A new generation of nuclear power stations will be encouraged to supply unlimited amounts of electricity to the national grid, The Times has learnt.

The Cabinet will give the go-ahead for the new building programme today and John Hutton, the Business Secretary, will announce the decision on Thursday.

He will pave the way for the nuclear industry to play a much bigger part in meeting Britain's energy needs by making plain that there will be no limit on the amount of electricity it can supply to the grid.

At present nuclear power accounts for 20 per cent of energy supplies.
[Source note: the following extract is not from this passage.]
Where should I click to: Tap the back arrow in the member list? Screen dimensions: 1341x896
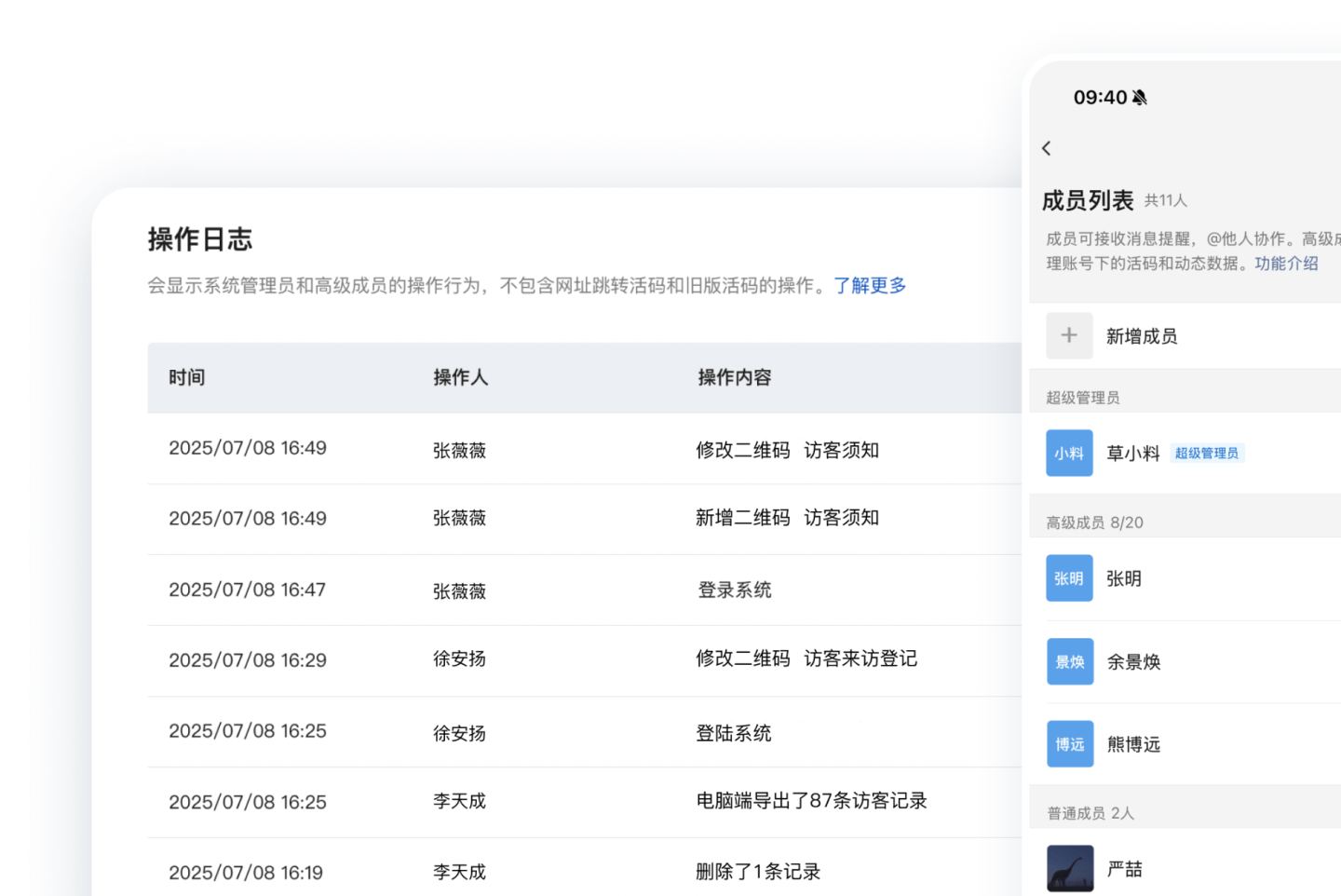point(1047,148)

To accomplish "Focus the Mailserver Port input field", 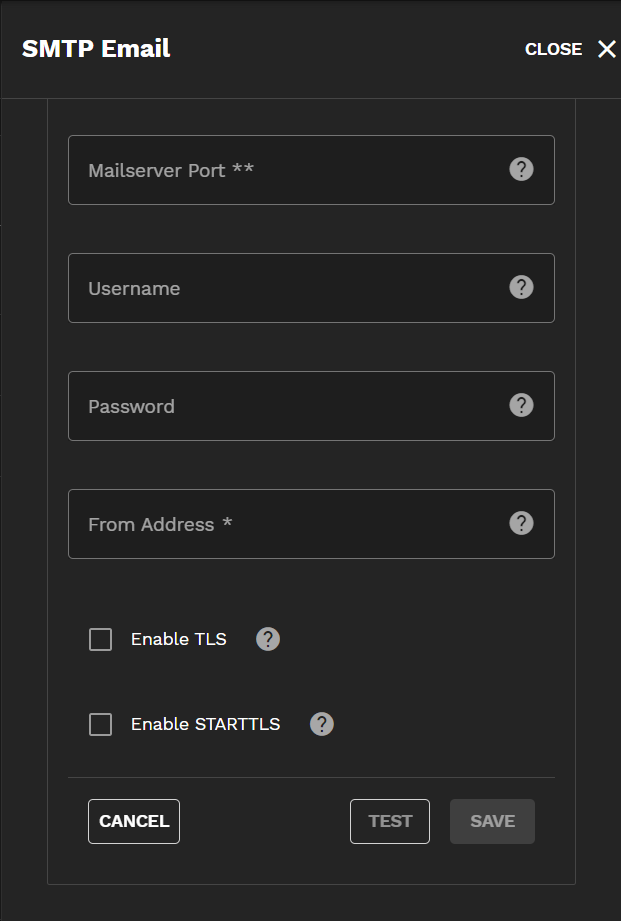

The price that the Government will make the nuclear power operators pay to supply unlimited electricity is that they will have to meet the costs of decommissioning power stations and of managing and disposing of waste. Legislation will be promised by Mr Hutton to safeguard the taxpayer from such costs, although critics will maintain that it will merely result in higher electricity bills.

So... The nuclear industry will have to deal with its own spent fuel, something so blindingly obvious ("polluter pays", remember?) that it shouldn't even warrant mentioning, and as a "reward" they will be given the right to produce as much as... they can?

Isn't that also blindingly obvious, especially in a deregulated market? Why does the Secretary even have to mention it, and why is Times covering it?


Peak oil is not an energy crisis. It is a liquid fuel crisis.
by Starvid on Tue Jan 8th, 2008 at 11:06:58 AM EST
Is there currently a limit on the amount that nuke stations can put into the system?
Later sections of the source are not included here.